The chimeric oncoprotein Bcr-Abl is the causative agent of virtually all chronic myeloid leukemias (CML) and a subset of acute lymphoblastic leukemias (ALL). As a result of the so-called Philadelphia Chromosome translocation t(9;22), Bcr-Abl manifests as a constitutively active tyrosine kinase which promotes leukemogenesis by activation of cell cycle signaling pathways. Constitutive and oncogenic activation is mediated by an N-terminal coiled-coil oligomerization domain in Bcr (Bcr-CC), presenting a therapeutic target for inhibition of Bcr-Abl activity toward the treatment of Bcr-Abl+ leukemias. Previously, we demonstrated that a rationally designed Bcr-CC mutant, CCmut3, exerts a dominant negative effect upon Bcr-Abl activity by preferential oligomerization with Bcr-CC. Moreover, we have shown conjugation to a leukemia-specific cell-penetrating peptide (CPP-CCmut3) improves intracellular delivery and activity. However, our full-length CPP-CCmut3 construct (81 aa) is encumbered by an intrinsically high degree of conformational variability and susceptibility to proteolytic degradation, relative to traditional small molecule therapeutics. Here, we iterate a new generation of our inhibitor against Bcr-CC mediated Bcr-Abl assembly that is designed to address these constraints through incorporation of all-hydrocarbon staples spanning i, i + 7 positions in helix α2 (CPP-CCmut3-st). We utilize computational modeling and biomolecular simulation to design and characterize single and double staple candidates in silico, evaluating binding energetics and building upon our seminal work modeling single hydrocarbon staples when applied to a truncated Bcr-CC sequence. This strategy enables us to efficiently build, characterize, and screen lead single/double stapled CPP-CCmut3-st candidates for experimental studies and validation in vitro and in vivo. In addition to full-length CPP-CCmut, we model a truncated system characterized by deletion of helix α1 and the flexible-loop linker, which are known to impart high conformational variability. To study the impact of the N-terminal cyclic CPP toward model stability and inhibitor activity, we also model the full-length and truncated systems without CPP, with cyclized CPP, and with linear CPP, for a total of six systems which comprise our library. From this library, we present lead stapled peptide candidates to be synthesized and evaluated experimentally as our next-generation inhibitors against Bcr-Abl.

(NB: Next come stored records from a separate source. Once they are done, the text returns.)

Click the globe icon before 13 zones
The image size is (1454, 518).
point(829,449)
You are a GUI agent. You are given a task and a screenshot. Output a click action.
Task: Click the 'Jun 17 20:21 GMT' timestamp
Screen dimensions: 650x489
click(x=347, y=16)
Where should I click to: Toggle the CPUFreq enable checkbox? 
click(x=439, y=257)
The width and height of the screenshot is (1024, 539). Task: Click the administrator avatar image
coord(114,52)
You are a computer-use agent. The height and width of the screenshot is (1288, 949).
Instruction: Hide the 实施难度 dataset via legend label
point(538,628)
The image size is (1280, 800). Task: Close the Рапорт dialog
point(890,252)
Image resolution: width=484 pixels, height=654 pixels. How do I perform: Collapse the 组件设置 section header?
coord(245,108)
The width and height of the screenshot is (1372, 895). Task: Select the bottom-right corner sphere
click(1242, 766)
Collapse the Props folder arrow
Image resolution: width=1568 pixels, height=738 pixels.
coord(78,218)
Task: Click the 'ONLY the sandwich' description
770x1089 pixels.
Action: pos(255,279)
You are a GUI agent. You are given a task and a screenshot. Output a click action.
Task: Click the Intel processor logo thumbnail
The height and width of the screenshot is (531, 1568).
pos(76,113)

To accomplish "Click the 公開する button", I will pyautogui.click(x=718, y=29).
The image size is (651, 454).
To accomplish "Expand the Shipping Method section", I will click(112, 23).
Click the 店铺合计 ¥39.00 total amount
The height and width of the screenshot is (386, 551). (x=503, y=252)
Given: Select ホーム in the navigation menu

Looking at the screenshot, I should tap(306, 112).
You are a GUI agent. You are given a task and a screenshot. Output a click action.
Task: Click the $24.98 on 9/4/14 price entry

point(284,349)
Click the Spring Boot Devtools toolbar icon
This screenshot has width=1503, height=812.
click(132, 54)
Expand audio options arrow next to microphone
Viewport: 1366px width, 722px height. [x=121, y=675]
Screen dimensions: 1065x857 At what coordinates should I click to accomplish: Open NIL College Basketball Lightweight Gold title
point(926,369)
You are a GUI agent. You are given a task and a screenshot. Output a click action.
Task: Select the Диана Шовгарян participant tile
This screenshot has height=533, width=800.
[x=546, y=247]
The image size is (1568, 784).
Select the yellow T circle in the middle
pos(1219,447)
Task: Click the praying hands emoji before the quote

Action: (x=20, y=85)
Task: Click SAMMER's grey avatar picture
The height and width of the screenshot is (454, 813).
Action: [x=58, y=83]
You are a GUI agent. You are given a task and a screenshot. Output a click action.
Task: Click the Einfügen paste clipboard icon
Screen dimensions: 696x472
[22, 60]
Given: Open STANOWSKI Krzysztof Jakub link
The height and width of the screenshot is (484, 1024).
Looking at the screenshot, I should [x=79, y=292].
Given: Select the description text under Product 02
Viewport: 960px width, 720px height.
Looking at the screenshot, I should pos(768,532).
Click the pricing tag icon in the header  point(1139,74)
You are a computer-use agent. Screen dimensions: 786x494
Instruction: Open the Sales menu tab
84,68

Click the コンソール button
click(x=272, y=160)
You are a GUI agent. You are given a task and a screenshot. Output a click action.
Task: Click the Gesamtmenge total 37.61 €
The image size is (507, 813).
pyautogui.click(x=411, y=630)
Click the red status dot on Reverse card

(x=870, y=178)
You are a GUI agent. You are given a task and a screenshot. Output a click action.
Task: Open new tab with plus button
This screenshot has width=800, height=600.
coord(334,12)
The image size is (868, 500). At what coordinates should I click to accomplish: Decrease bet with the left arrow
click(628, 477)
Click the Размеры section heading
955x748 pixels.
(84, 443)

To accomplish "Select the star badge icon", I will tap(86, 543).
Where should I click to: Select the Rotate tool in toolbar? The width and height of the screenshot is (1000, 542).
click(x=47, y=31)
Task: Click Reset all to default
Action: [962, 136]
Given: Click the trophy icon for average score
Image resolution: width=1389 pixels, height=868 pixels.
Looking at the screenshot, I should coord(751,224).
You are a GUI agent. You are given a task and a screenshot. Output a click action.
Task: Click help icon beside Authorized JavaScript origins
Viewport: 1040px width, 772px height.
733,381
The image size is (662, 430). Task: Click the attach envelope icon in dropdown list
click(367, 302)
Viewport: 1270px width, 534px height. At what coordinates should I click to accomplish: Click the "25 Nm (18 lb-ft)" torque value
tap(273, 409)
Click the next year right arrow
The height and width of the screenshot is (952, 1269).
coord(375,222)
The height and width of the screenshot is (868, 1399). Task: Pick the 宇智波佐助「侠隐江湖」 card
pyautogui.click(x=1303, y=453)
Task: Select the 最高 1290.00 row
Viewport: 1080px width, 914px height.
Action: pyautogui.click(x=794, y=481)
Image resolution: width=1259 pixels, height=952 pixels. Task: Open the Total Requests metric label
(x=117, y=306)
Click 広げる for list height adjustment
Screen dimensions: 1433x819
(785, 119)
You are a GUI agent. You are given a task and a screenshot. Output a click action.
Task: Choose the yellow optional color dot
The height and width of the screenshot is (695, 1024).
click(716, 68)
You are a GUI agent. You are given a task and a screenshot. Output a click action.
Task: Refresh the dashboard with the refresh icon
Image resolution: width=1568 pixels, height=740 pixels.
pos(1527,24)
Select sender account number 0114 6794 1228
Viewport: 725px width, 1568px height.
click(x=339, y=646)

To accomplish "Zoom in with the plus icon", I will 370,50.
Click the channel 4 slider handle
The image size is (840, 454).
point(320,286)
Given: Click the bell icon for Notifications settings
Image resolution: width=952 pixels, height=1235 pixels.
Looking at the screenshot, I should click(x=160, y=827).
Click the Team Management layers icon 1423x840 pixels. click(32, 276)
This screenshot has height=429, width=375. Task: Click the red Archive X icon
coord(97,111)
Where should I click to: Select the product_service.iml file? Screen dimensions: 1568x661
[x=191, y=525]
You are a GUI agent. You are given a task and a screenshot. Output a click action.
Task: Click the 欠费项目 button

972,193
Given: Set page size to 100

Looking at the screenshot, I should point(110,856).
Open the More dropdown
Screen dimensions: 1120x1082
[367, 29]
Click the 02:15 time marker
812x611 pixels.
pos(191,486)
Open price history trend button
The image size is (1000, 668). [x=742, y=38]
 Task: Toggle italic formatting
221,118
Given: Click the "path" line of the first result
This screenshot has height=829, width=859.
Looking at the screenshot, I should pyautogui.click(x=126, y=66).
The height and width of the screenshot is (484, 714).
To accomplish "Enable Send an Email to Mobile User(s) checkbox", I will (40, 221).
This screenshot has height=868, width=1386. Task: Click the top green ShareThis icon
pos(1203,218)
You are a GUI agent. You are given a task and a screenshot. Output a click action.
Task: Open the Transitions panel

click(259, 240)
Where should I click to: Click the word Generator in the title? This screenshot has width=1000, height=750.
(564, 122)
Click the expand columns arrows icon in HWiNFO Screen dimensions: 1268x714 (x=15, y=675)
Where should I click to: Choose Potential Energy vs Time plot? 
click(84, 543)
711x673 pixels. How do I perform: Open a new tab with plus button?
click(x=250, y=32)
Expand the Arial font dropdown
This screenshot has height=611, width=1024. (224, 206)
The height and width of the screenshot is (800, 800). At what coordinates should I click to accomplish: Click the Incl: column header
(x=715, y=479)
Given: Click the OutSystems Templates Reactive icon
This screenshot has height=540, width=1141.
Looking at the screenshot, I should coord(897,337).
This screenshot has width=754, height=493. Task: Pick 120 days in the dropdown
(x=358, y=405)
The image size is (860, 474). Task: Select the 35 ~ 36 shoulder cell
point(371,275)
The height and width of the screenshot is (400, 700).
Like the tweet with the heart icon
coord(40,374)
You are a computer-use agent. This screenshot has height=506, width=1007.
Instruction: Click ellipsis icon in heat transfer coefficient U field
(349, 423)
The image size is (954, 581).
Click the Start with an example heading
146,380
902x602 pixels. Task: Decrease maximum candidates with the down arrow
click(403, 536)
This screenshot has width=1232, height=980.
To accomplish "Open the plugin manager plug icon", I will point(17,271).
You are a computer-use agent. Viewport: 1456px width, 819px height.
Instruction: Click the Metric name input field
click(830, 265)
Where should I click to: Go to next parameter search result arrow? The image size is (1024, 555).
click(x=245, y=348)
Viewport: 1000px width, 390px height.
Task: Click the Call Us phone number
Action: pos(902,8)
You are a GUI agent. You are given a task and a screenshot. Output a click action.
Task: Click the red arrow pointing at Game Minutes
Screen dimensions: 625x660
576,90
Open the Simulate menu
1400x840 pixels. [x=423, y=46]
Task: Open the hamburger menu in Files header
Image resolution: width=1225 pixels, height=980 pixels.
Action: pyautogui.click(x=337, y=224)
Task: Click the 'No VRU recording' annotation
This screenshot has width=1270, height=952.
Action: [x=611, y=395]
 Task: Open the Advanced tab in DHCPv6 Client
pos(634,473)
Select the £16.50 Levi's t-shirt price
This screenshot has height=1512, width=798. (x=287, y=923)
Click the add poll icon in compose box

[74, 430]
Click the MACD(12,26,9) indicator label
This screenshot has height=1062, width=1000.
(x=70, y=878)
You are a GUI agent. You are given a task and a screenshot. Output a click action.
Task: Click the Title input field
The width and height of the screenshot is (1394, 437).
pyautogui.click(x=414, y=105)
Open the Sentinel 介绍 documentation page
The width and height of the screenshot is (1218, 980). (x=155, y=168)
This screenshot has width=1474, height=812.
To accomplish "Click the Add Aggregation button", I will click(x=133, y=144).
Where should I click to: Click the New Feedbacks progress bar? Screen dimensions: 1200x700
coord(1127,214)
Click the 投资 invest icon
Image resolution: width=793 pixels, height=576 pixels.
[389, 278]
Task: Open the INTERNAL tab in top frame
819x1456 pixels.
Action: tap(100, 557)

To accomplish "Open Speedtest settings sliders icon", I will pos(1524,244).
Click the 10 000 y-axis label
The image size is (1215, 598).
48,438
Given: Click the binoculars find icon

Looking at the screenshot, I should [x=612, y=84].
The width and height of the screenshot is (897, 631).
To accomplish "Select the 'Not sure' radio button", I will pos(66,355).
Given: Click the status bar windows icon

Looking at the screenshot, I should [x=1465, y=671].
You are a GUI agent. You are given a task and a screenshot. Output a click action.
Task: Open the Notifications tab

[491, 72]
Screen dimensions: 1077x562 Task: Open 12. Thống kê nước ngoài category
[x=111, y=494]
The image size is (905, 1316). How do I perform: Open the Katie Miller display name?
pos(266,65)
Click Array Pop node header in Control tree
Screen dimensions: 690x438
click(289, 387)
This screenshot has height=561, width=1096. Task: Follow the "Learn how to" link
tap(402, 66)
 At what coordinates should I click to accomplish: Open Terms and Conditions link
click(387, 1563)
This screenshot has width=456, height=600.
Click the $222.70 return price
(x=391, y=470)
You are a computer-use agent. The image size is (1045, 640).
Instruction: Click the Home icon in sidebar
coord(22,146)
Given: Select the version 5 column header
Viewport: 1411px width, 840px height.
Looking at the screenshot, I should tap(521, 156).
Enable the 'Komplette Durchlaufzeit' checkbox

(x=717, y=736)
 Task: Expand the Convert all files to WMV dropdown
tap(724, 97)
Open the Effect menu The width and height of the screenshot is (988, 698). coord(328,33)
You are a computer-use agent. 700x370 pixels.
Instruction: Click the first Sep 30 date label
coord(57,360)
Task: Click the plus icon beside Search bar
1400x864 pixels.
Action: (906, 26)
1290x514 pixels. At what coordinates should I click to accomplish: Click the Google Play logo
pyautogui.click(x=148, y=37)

嵌合癌蛋白Bcr-Abl实际上是所有慢性髓性白血病(CML)以及一部分急性淋巴细胞白血病(ALL)的致病因子。由于所谓的费城染色体易位t(9;22),Bcr-Abl表现为一种组成型活性酪氨酸激酶,它通过激活细胞周期信号通路来促进白血病发生。组成型和致癌性激活由Bcr中的N端卷曲螺旋寡聚化结构域(Bcr-CC)介导,这为抑制Bcr-Abl活性以治疗Bcr-Abl+白血病提供了一个治疗靶点。此前,我们证明了一个经过合理设计的Bcr-CC突变体CCmut3,通过与Bcr-CC优先寡聚化,对Bcr-Abl活性发挥显性负效应。此外,我们还表明与白血病特异性细胞穿透肽(CPP-CCmut3)偶联可改善细胞内递送和活性。然而,相对于传统小分子疗法,我们的全长CPP-CCmut3构建体(81个氨基酸)存在固有高度的构象变异性和对蛋白水解降解的敏感性。在此,我们迭代了新一代针对Bcr-CC介导的Bcr-Abl组装的抑制剂,其设计目的是通过在α2螺旋的i、i + 7位置引入全碳氢钉来解决这些限制(CPP-CCmut3-st)。我们利用计算建模和生物分子模拟在计算机上设计和表征单钉和双钉候选物,评估结合能,并基于我们在将单碳氢钉应用于截短的Bcr-CC序列时的开创性工作。这种策略使我们能够高效地构建、表征和筛选用于实验研究以及体外和体内验证的先导单/双钉CPP-CCmut3-st候选物。除了全长CPP-CCmut,我们还对一个截短系统进行建模,该系统的特征是缺失已知会导致高度构象变异性的α1螺旋和柔性环连接子。为了研究N端环状CPP对模型稳定性和抑制剂活性的影响,我们还对不含CPP、含环化CPP和线性CPP的全长和截短系统进行建模,总共六个系统构成了我们的文库。从这个文库中,我们展示了先导钉肽候选物,它们将被合成并通过实验评估,作为我们针对Bcr-Abl的下一代抑制剂。